Stanbic IBTC Holdings Plc, which has the lowest number of employees as of June 2025 (3,304) of the five reviewed financial groups, didn’t have any employee earning below N3m. Its lowest-paid staff were seven as of June 2025, and they earned between N3,000,001 and N4,000,000. The majority of its employees (2,979) earned N6m and above annually.

Key management compensation comprising salaries and other short-term benefits, post-employment benefits and the value of share options and rights expensed stood at N2.87bn, down from N3.35bn in the corresponding period.

At UBA, compensation for employees (including executive directors) increased to N172.21bn from N133.86bn, indicating a 28.65 per cent rise in this expense line. The majority of UBA employees (5,001 out of 10,393) earned N9m and above, excluding pension contributions.

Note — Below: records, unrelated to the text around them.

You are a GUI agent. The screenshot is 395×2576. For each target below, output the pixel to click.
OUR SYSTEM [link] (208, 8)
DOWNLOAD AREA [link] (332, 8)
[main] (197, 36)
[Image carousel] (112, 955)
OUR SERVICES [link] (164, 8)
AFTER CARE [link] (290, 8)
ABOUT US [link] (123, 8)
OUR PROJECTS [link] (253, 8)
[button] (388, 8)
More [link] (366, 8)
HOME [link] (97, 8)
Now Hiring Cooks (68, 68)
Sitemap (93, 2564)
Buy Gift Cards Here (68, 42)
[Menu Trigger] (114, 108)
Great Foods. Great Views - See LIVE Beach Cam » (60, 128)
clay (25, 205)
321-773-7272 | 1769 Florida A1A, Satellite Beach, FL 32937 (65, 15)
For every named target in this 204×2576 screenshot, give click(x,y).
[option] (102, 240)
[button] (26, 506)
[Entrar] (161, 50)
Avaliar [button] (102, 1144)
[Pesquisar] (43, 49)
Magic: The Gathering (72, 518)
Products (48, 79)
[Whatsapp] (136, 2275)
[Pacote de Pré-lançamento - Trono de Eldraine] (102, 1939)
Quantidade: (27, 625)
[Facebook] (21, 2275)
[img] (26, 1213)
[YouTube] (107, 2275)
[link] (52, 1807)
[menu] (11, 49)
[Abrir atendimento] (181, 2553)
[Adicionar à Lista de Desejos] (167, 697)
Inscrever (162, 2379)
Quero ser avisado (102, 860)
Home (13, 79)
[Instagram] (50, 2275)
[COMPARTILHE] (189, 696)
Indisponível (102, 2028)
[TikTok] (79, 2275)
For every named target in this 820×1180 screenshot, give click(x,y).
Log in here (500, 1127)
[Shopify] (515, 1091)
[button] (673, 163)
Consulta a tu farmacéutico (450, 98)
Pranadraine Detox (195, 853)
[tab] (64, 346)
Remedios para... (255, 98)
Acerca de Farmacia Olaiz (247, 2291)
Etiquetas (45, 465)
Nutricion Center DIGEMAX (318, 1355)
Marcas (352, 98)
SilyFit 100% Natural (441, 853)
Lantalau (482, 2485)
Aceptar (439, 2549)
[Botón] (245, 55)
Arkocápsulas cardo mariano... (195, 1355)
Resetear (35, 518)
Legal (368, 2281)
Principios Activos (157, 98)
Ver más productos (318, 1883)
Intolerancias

This was followed by 3,067 employees who earned N6,500,001–N7,800,000 annually. The lowest earners at UBA were 493 employees who got N300,001–N2,000,000, and there was a significant reduction in the number of employees in this category compared to last year, when it was 1,181.

UBA’s data tell a story of salary increases between last year and the current financial year.

Combined, these financial groups have expanded their workforce as of half-year 2025, driving personnel costs up by about 30.58 per cent compared to the previous year, from N493.19bn in June 2024 to N644.01bn in June 2025.

Combined staff strength across GTCO, Zenith Bank, UBA, Access Holdings, and Stanbic IBTC rose to 39,903 employees in 2025, up from 35,284 in 2024, marking a 13 per cent increase.

Access Bank led the pack with the highest personnel spend at N229.21bn, followed by UBA (N172.21bn) and Zenith Bank (N134.57bn). GTCO’s wage bill climbed to N54.39bn, while Stanbic IBTC posted N53.63bn.

Among the banks, Zenith Bank and Access Bank showed the steepest rise in headcount, expanding by 29 per cent and 23 per cent, respectively. GTCO maintained relative stability with a modest increase from 5,827 to 5,864 employees.

The growth in staff numbers and compensation underscores the sector’s ongoing expansion despite macroeconomic pressures.